Event-Driven Ansible uses rulebooks — declarative YAML mapping sources (event producers) to conditions (rules) to actions (run a playbook, post to webhook, etc.).
The servicenow.itsm collection ships an EDA source plugin that subscribes to ServiceNow’s Table API change feed. A minimal rulebook:
# rulebooks/servicenow-incidents.yml
---
- name: ServiceNow incident remediation
hosts: all
sources:
- servicenow.itsm.records:
instance:
host: "{{ SN_HOST }}"
username: "{{ SN_USERNAME }}"
password: "{{ SN_PASSWORD }}"
table: incident
query: "active=true^state=1^assignment_group.nameLIKEPlatform"
interval: 30
rules:
- name: Disk full → run cleanup
condition: |
event.short_description is search("disk.*full|filesystem.*full", ignorecase=true)

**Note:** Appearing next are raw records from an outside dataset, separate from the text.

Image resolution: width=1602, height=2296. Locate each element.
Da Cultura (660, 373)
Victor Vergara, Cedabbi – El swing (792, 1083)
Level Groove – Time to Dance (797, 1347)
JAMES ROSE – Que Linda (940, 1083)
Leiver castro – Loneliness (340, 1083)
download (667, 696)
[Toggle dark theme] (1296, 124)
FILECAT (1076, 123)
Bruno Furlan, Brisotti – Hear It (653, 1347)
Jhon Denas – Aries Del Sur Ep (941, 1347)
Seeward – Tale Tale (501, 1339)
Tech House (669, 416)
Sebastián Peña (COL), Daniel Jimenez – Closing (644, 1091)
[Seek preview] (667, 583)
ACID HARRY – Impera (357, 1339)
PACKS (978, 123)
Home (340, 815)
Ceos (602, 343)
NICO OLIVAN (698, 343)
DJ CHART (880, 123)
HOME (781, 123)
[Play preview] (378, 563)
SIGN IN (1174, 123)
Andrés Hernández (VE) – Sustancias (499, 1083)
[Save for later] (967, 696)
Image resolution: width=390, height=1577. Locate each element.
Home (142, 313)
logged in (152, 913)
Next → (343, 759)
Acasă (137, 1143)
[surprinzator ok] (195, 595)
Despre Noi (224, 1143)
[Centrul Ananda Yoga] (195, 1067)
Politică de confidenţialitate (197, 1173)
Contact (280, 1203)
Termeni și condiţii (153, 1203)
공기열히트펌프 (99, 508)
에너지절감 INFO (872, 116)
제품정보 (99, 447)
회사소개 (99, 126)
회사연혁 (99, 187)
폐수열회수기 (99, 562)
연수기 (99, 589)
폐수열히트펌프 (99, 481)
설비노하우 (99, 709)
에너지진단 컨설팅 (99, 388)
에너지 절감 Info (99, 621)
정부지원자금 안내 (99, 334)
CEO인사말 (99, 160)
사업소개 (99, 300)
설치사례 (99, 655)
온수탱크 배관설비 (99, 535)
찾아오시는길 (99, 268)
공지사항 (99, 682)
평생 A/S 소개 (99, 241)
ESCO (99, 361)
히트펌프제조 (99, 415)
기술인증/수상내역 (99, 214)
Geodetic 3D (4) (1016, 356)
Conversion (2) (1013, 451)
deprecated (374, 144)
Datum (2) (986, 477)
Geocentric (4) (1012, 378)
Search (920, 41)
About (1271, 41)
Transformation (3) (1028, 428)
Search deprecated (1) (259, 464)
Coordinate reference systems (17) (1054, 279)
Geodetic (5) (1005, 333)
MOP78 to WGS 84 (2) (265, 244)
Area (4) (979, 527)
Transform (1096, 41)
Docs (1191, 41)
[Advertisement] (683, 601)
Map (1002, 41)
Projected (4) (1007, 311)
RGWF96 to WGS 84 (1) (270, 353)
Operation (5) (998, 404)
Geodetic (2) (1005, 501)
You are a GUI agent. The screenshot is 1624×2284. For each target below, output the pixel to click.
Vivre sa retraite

and event.priority in [1, 2, 3]
action:
run_job_template:
name: "INC: Disk cleanup"
organization: Default
job_args:
extra_vars:
incident_number: "{{ event.number }}"
target_host: "{{ event.cmdb_ci.display_value }}"
- name: Service down → restart and verify
condition: |
event.short_description is search("service.*down|process.*not running", ignorecase=true)
and event.priority in [1, 2]
action:
run_job_template:
name: "INC: Service restart"
organization: Default
job_args:
extra_vars:
incident_number: "{{ event.number }}"
target_host: "{{ event.cmdb_ci.display_value }}"
service_name: "{{ event.short_description | regex_search('service\\s+(\\S+)', '\\1') | first }}"
- name: Unknown high-priority incident → page on-call
condition: |
event.priority in [1, 2]
and event.assignment_group.display_value == "Platform"
action:
post_event:
event:
type: pagerduty_trigger
incident_number: "{{ event.number }}"
severity: "{{ event.priority }}"
description: "{{ event.short_description }}"
Activating this rulebook in EDA means: every 30 seconds, EDA polls ServiceNow for new high-priority incidents assigned to Platform; matching incidents trigger the right remediation job; unmatched ones page on-call.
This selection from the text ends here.